◆ Task item ◆
What lines in the records below hold the string "dimensions"? Please show them.

◆ Extracted records ◆
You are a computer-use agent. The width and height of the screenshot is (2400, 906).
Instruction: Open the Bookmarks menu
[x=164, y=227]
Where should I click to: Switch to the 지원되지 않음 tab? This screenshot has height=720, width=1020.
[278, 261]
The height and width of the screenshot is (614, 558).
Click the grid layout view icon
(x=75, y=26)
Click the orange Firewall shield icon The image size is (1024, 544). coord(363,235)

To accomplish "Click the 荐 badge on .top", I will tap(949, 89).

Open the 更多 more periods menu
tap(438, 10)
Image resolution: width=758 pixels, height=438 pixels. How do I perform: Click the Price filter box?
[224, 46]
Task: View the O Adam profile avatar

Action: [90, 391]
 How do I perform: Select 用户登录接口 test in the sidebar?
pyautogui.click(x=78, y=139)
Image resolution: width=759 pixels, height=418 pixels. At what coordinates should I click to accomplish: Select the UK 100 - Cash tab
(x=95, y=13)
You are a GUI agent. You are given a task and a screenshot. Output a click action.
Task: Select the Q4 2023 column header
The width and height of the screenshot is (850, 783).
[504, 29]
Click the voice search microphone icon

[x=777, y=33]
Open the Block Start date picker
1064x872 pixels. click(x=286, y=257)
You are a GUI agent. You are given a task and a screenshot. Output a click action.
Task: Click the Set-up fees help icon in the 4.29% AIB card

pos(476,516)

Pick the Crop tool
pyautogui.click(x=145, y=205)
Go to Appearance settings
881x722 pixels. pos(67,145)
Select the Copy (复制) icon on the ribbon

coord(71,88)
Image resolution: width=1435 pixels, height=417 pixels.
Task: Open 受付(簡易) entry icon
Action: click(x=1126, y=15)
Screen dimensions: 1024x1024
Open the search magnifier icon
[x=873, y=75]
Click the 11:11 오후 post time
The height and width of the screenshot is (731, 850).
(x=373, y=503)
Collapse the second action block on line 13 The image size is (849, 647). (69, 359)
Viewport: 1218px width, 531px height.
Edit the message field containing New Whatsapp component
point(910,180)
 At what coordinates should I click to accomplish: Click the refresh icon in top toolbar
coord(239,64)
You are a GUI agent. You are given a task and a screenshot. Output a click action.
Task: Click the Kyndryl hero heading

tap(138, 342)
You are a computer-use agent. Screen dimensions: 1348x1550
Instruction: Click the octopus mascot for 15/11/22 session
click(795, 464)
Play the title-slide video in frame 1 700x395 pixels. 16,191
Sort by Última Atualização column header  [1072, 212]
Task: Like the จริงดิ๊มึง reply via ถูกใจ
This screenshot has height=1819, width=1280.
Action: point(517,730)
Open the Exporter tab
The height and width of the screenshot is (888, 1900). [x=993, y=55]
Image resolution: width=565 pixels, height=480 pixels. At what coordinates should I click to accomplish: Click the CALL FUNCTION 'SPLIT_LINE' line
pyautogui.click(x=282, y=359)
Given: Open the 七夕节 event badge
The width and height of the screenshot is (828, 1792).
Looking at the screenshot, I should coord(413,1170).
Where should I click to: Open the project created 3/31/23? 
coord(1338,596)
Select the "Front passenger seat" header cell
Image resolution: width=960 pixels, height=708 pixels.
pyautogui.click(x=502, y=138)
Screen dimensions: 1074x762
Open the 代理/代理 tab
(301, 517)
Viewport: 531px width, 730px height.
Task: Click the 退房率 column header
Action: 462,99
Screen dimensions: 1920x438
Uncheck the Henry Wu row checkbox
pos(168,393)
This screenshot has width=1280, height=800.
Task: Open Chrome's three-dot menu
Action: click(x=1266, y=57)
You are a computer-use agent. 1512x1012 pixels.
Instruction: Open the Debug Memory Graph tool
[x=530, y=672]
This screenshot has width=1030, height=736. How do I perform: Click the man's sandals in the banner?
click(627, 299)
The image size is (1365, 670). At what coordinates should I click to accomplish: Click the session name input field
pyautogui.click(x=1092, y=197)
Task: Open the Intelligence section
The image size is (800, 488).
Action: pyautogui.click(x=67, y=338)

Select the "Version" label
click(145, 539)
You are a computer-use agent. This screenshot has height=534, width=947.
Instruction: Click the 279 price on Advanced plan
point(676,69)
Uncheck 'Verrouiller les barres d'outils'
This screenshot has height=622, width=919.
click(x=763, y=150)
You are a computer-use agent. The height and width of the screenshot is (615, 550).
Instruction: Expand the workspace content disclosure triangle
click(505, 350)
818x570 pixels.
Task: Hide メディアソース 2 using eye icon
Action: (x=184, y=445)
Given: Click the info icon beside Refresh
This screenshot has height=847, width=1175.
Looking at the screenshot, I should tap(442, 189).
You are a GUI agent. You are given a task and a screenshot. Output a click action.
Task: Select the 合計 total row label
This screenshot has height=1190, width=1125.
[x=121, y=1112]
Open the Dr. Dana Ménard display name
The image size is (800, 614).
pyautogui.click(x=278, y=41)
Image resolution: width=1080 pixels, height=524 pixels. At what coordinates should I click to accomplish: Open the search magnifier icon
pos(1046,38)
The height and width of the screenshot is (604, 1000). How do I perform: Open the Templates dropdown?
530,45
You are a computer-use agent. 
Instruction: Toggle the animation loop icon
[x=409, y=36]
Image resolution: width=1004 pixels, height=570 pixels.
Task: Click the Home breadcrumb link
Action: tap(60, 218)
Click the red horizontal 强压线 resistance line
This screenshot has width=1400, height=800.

◆ Exercise solution ◆
Screen dimensions: 1024x1024
You are a computer-use agent. Screen dimensions: 1348x1550
Screen dimensions: 1074x762
Screen dimensions: 1920x438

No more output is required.